Emergence of multiphoton interband transitions for increasing driving amplitude. (a) Multiphoton excitation spectrum obtained at a fixed 1D lattice depth of $9.5E_{\mathrm{rec}}$ for increasing driving amplitudes. The positions and maximum possible widths of the depicted $n\mathrm{th}$-order transitions are indicated above the spectrum. Data at $K\approx 4.0$ (second row from top) have not been measured and are interpolated. (b) Numerical simulation of the observed multiphoton interband excitation spectra. Plotted is the minimum occupation $N_0$ of the lowest band observed during 20 ms of driving at the final value of $K$. Avoided crossings and excitations to higher-energy bands are clearly visible. In (c) the resolution of the simulation data shown in (b) has been reduced to match the resolution of the experimental data.
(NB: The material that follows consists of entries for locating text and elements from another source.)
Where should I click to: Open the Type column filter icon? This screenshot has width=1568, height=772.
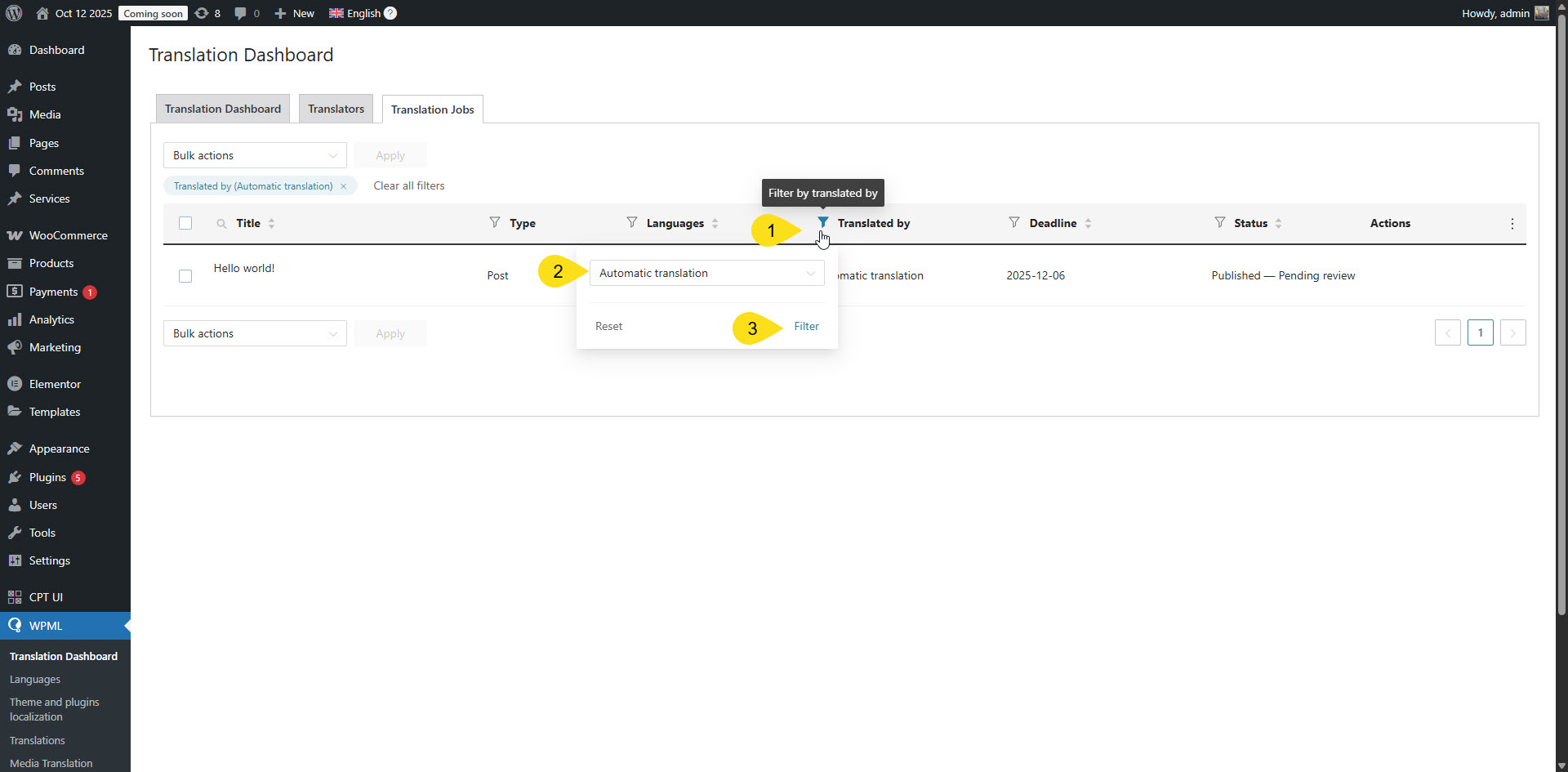[494, 222]
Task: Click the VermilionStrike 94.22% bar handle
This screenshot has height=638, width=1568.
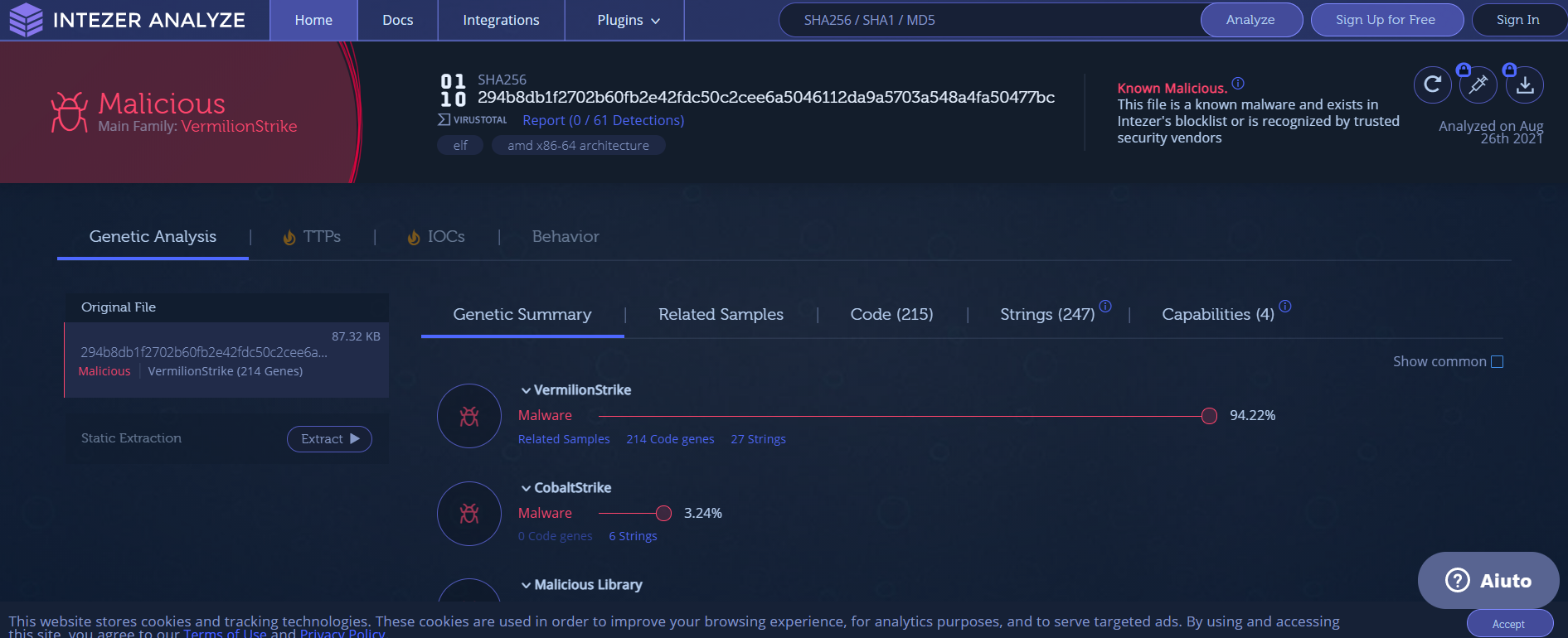Action: click(1209, 416)
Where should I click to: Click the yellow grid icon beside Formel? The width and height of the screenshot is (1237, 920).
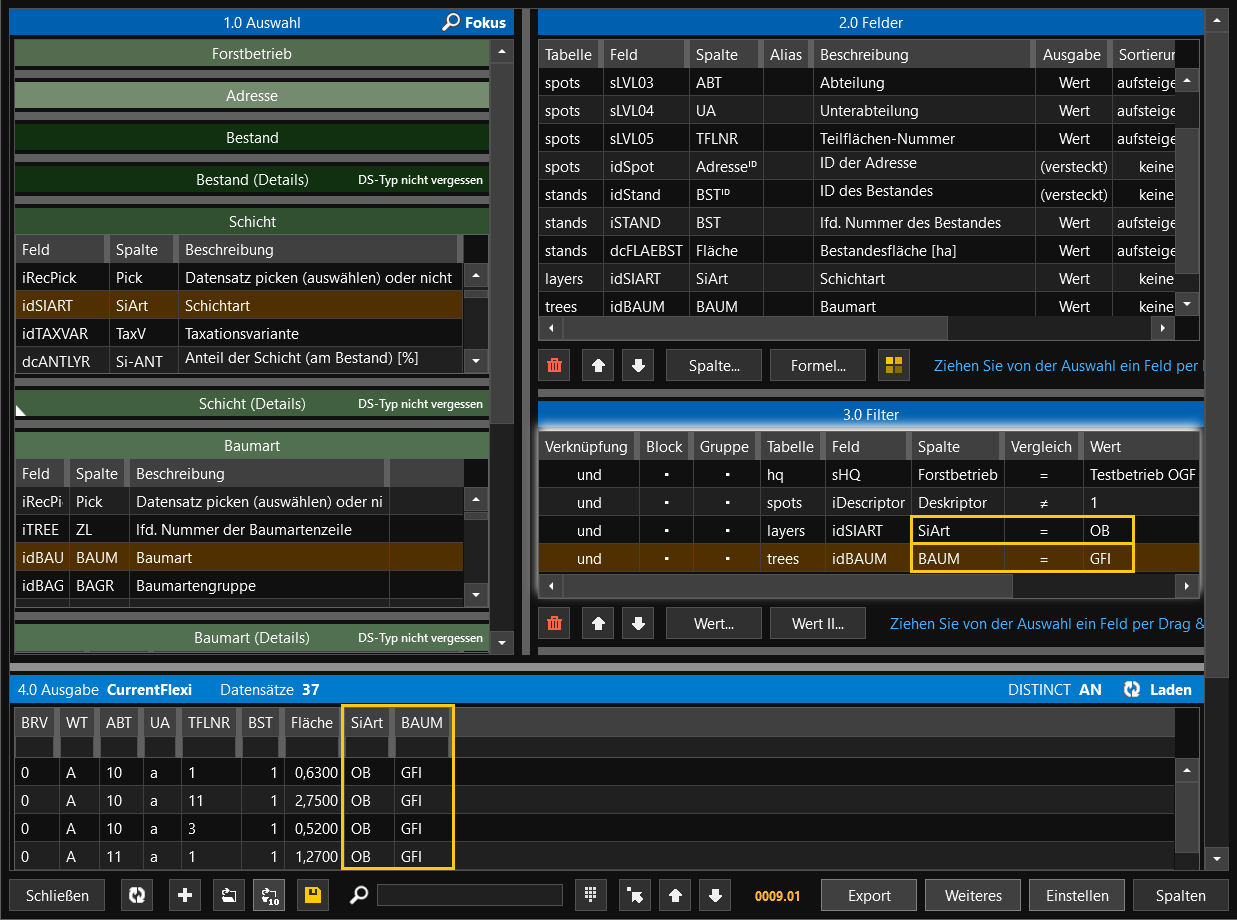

To take into account the linear ramping to the final driving amplitude $K$, excitations present for smaller values of $K$ are kept in the spectra for larger $K$. The resulting spectrum clearly matches the experimental data depicted in (a).

Figure 4

Driving in the triangular lattice. (a) Illustration of the experimental setup, lattice structure, and elliptical forcing. (b) Tunneling renormalization of the diagonal lattice bonds, which depends on the horizontal and vertical frequency modulation amplitudes ${\nu }_{x/y}$. The isotropic renormalization condition of ${\nu }_y=\sqrt{3}{\nu }_x$ is plotted as a dashed line [36]. (c) Excitation spectrum for a fixed isotropic driving amplitude of $K=3.82$, indicated by the solid dot in (b). Expected positions and widths for multiphoton transitions are plotted as solid black lines, similar to Fig. 2. MPA resonances of up to the fifth order can be clearly identified.

Figure 5

Resonance condition for an $n$-photon transition between the bands $\alpha =0$ and $\alpha =1$ in the extended Floquet Hilbert space. The energy levels correspond to the unperturbed quasienergies ${\varepsilon }_{\alpha }^{\text{eff}}\left(q\right)+m\hslash \mathrm{\Omega }$. The states $|\alpha qm\rangle \rangle$ are labeled by the band index $\alpha$, the quasimomentum wave number $q$, and the relative “photon” number $m$.

Figure 6

Single-photon transition.

Figure 7

Two-photon transition.

Figure 8

Three-photon transition.

Figure 9

Minimum occupation of the lowest band during 20 ms of time evolution vs driving frequency $\mathrm{\Omega }$ and driving strength $K$. At $t=0$ the system is prepared in the Bloch state corresponding to the minimum of the effective dispersion relation of the lowest band, that is, with quasimomentum $q=0$ $\left(q=\pi /a\right)$ for $K$ lower (larger) than 2.4.

Figure 10

Same as Fig. 9, but with the initial state shifted away from the minimum by (a) $\mathrm{\Delta }q=0.1\pi$ and (b) $\mathrm{\Delta }q=0.2\pi$.

Figure 11

Occupation of the lowest bands during the time evolution. Plotted is the overlap squared of the time evolved state $\psi \left(t\right)$ with eigenstates ${\varphi }_j$ for (a) $K=3.0$ and $\mathrm{\Omega }=2\pi \times 4.65\mathrm{kHz}$, (b) $K=3.0$ and $\mathrm{\Omega }=2\pi \times 5.00\mathrm{kHz}$, and (c) $K=2.5$ and $\mathrm{\Omega }=2\pi \times 2.90\mathrm{kHz}$. The bands for $\alpha =0$ to 3 are depicted with increasing brightness (see legend). Bands above $\alpha =3$ exhibit no significant occupation and are omitted from the plots.